The physical plant at the main campus of a large state university receives daily requests to replace florecent lightbulbs. The distribution of the number of daily requests is bell-shaped and has a mean of 42 and a standard deviation of 10. Using the empirical rule (as presented in the book), what is the approximate percentage of lightbulb replacement requests numbering between 22 and 42?

Answer 1

22 is two SD below the mean, in other words, Z = -2.

Z = (score-mean)/SD

Find table in the back of your statistics text labeled something like "areas under normal distribution" to find the proportion/probability related to the Z score and distance from the mean. Multiply by 100.

Answer 2

To find the approximate percentage of lightbulb replacement requests numbering between 22 and 42 using the empirical rule, we need to determine the z-scores corresponding to these values and then find the area under the normal curve between these two z-scores.

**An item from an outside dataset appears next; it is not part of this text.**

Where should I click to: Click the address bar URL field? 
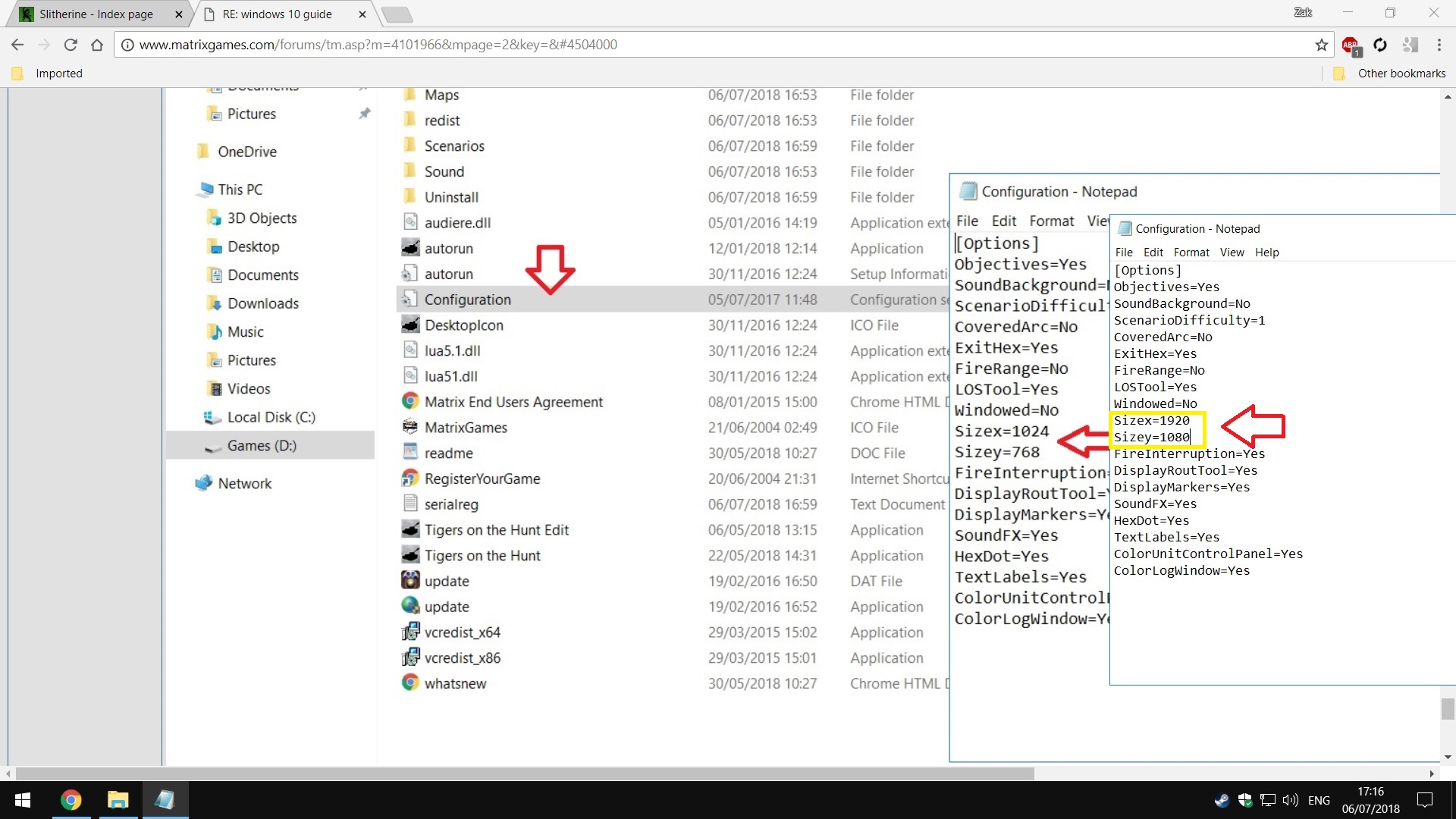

The empirical rule states that for a bell-shaped distribution (also known as a normal distribution):
- Approximately 68% of data falls within one standard deviation of the mean
- Approximately 95% of data falls within two standard deviations of the mean
- Approximately 99.7% of data falls within three standard deviations of the mean

In this case, the mean is 42 and the standard deviation is 10.

Step 1: Calculate the z-scores for 22 and 42.
The z-score formula is z = (x - mean) / standard deviation.

For x = 22:
z₁ = (22 - 42) / 10 = -2

For x = 42:
z₂ = (42 - 42) / 10 = 0

Step 2: Find the area under the normal curve between z₁ and z₂.
Since we're interested in the area between z = -2 and z = 0, we need to find the area to the left of z = 0 minus the area to the left of z = -2.

The area to the left of z = 0 is 0.5 (50%).
The area to the left of z = -2 can be found using a standard normal distribution table or a calculator, which gives approximately 0.0228 (2.28%).

Step 3: Calculate the approximate percentage between 22 and 42.
To find the approximate percentage between 22 and 42, we subtract the area to the left of z = -2 from the area to the left of z = 0:
0.5 - 0.0228 = 0.4772

So, approximately 47.72% of lightbulb replacement requests will number between 22 and 42, based on the empirical rule.